Bevelle was reluctant to undergo chemotherapy, Pippen says, because she was in the middle of the school year. He wanted to be absolutely positive she would benefit from chemotherapy.

“When a tumor comes back high grade, it is subjective depending on what the pathologist says, and it can have variations,” Pippen says. “With Oncotype DX you get a recurrence score that is a woman’s clear gene expression profile, so it’s much more definitive.”

Mennel and Pippen concur that it’s a test that is best performed by the oncologist or a surgical oncologist after discussion with the patient when there is doubt about whether chemotherapy should be used. “It’s expensive,” Pippen says, “and in many cases there is no need for it.”

Bevelle made peace with the need for chemotherapy when Pippen told her it would decrease the risk of her cancer coming back. “I told myself chemotherapy wasn’t a big deal,” she says, “and then I asked the nurse if I was going to lose my hair. She just looked at me and nodded. It was the only time I cried.”

Bevelle underwent four rounds of Cytoxan (cyclophosphamide) and Taxotere (docetaxel) while teaching aerobics and wellness classes each day. She says today that the whole experience was “surreal” because she didn’t think it could happen to her.

Edwards’ results provide the best use of the test because they showed that, despite the few cells found in two lymph nodes near the tumor site, chemotherapy was not recommended, something Mennel says would have been almost automatic before Oncotype DX.

“I was elated not to have to do chemotherapy,” Edwards says, adding that even though she had prepared herself, she was thrilled when she heard she would only need hormonal therapy.
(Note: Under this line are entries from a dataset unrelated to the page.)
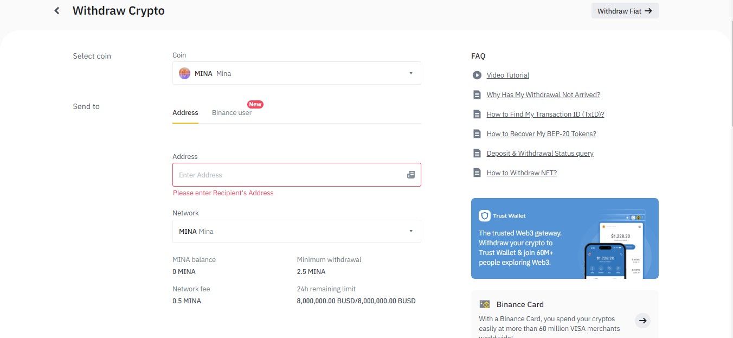This screenshot has width=733, height=338.
Task: Expand the MINA Mina coin chevron
Action: (x=410, y=73)
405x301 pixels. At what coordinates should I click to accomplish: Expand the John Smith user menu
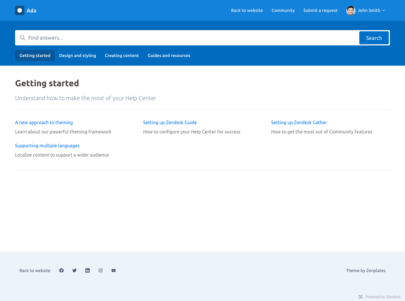coord(371,10)
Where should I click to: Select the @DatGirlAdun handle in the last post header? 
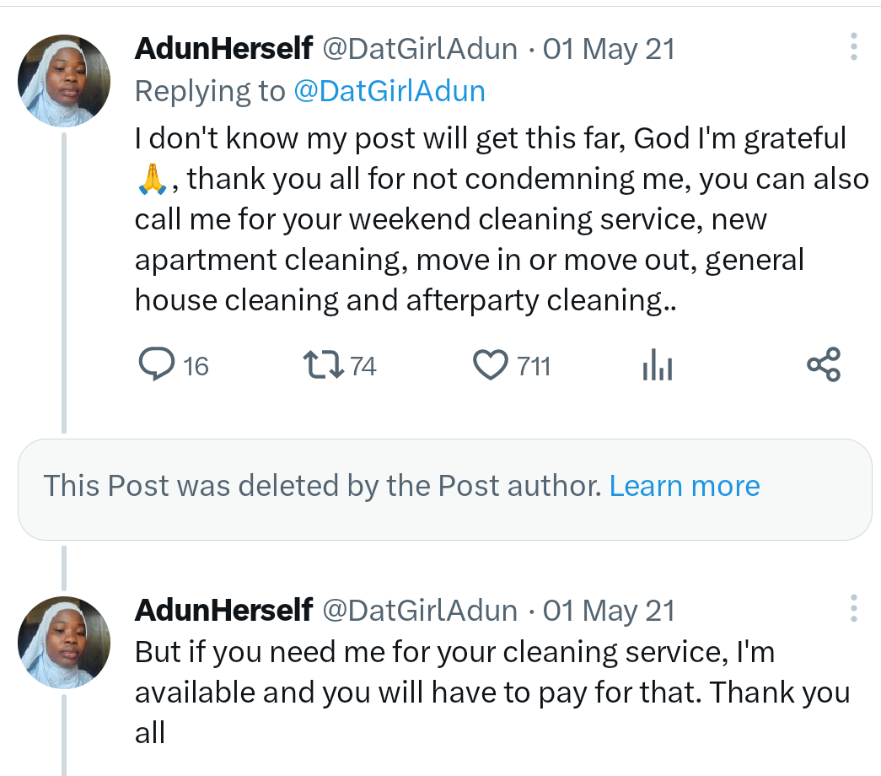[420, 610]
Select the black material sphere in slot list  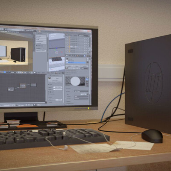(67, 59)
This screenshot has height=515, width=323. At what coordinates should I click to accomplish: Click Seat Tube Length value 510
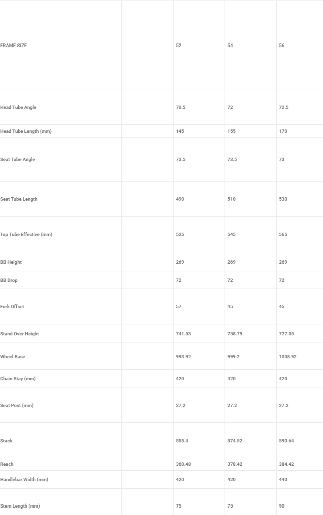click(x=232, y=199)
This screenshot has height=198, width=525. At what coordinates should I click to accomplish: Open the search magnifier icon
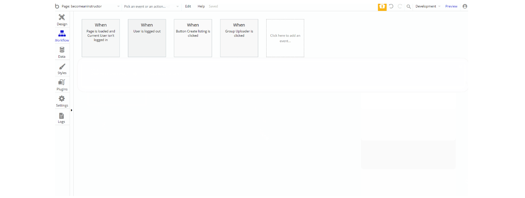[x=409, y=6]
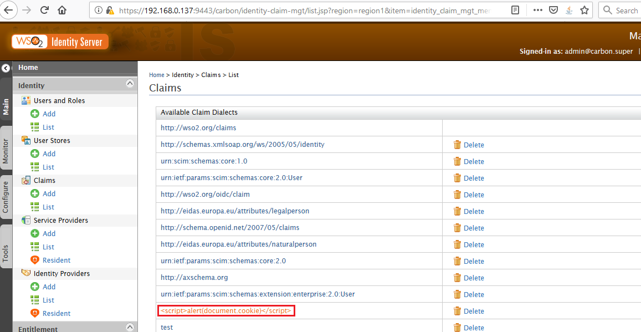Bookmark this page with the star icon

click(584, 10)

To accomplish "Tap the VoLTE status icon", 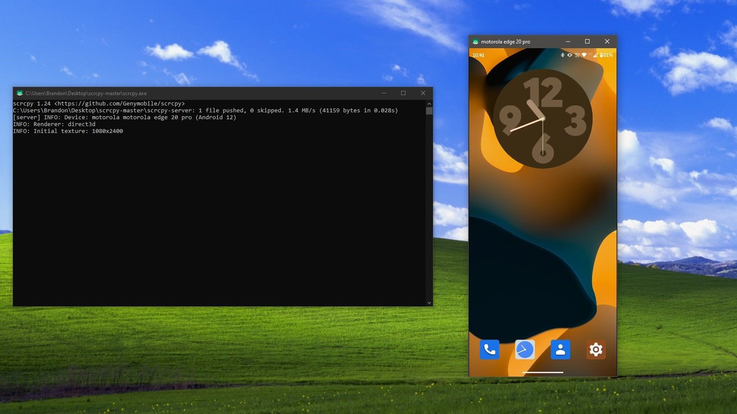I will pos(577,55).
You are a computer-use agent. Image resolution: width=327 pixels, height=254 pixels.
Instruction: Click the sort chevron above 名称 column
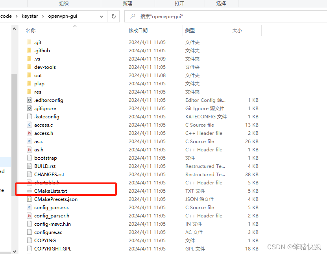75,26
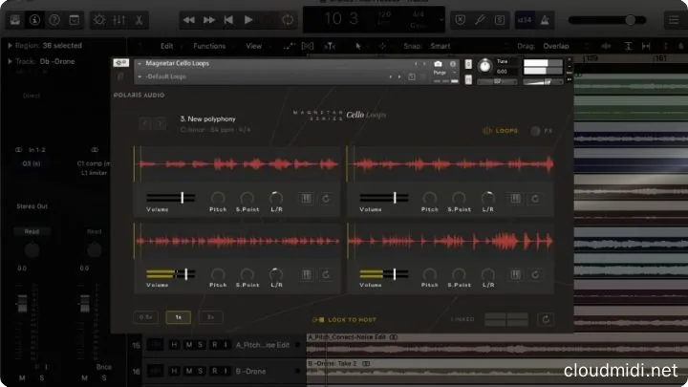Open the Functions menu
Image resolution: width=688 pixels, height=387 pixels.
pyautogui.click(x=208, y=45)
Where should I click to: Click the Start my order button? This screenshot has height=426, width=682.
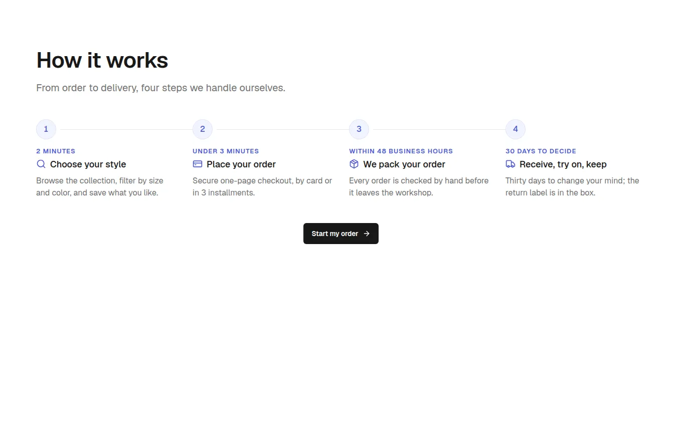pyautogui.click(x=341, y=234)
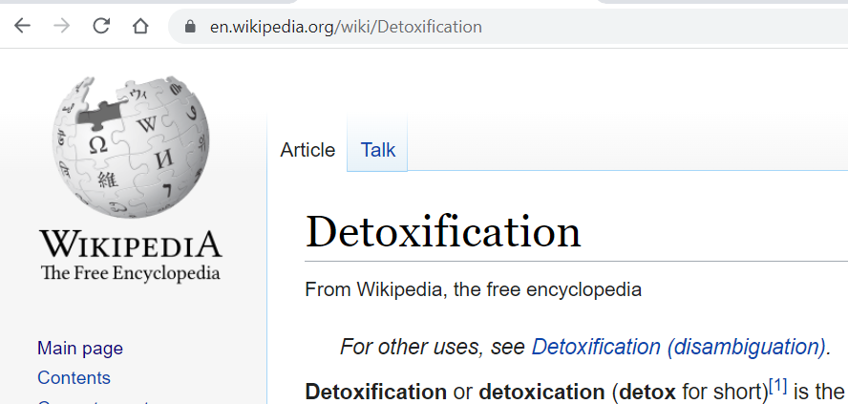The image size is (848, 404).
Task: Click the address bar URL text
Action: coord(346,27)

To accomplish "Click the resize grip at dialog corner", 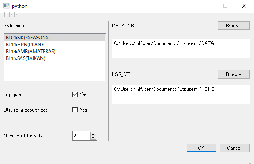I will tap(251, 161).
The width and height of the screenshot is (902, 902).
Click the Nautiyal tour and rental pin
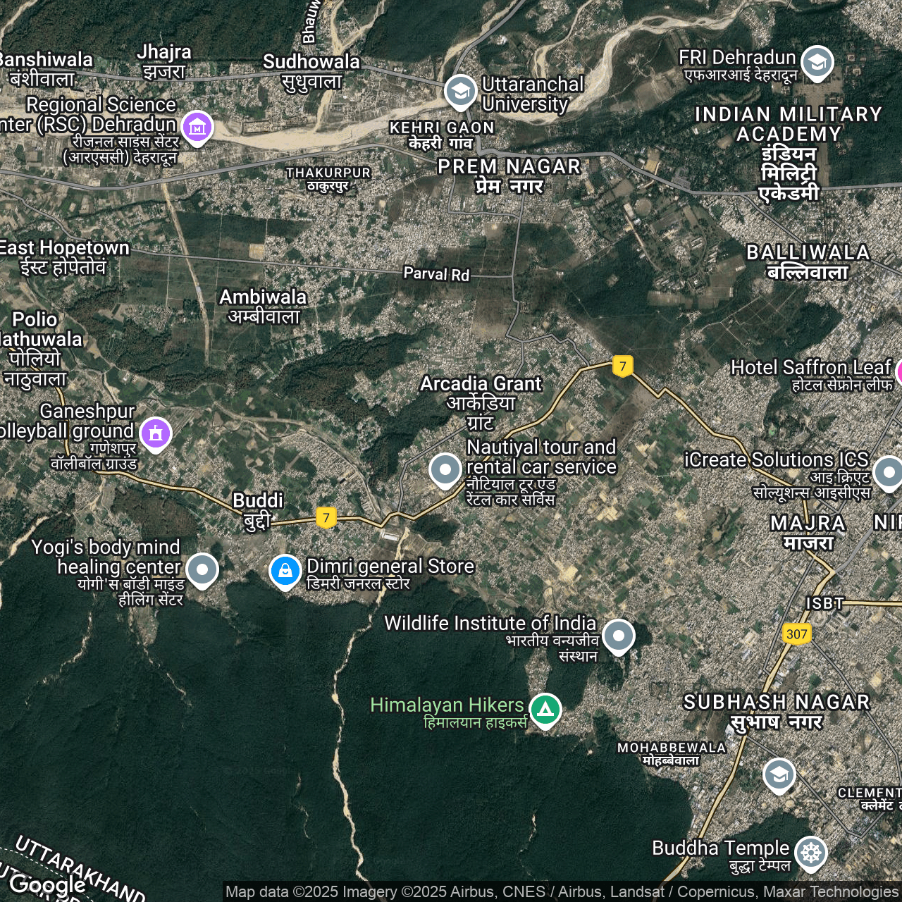(x=445, y=469)
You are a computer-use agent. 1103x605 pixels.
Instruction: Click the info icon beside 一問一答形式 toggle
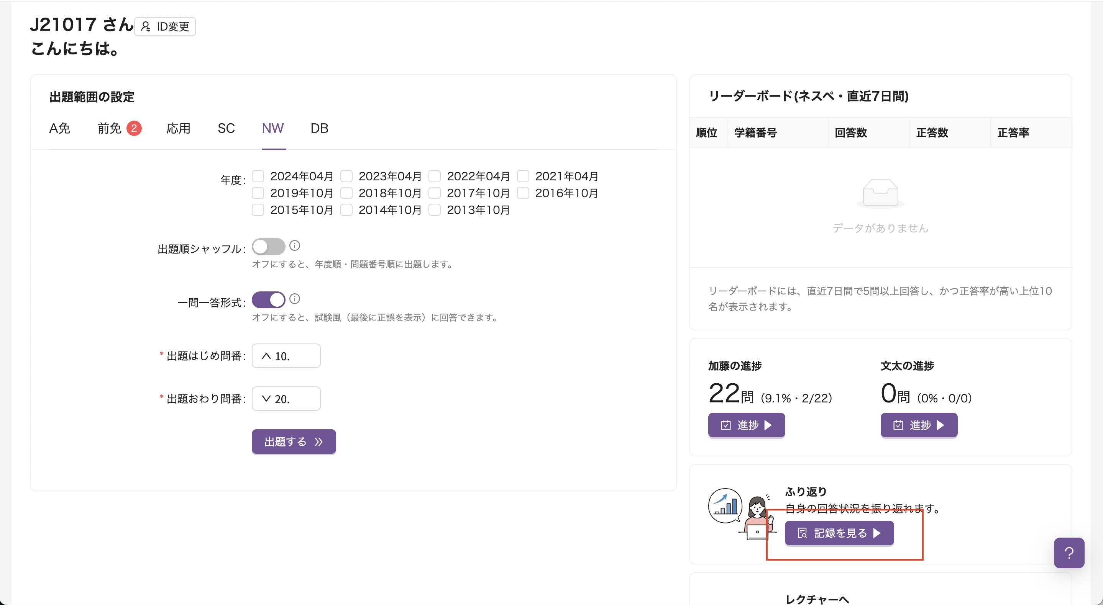[x=295, y=299]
Another tool to help physicians determine who would benefit from adjuvant therapy is an Internet program called Adjuvant! Online (www.adjuvantonline.com). In addition to factors such as tumor size and node involvement, the program allows for the addition of other health conditions that physicians must take into consideration. These “comorbidities” include health concerns such as diabetes, high blood pressure, or heart problems. “The program includes information from big populations who have been treated with hormonal or chemotherapy and what benefit they derived,” Mennel says.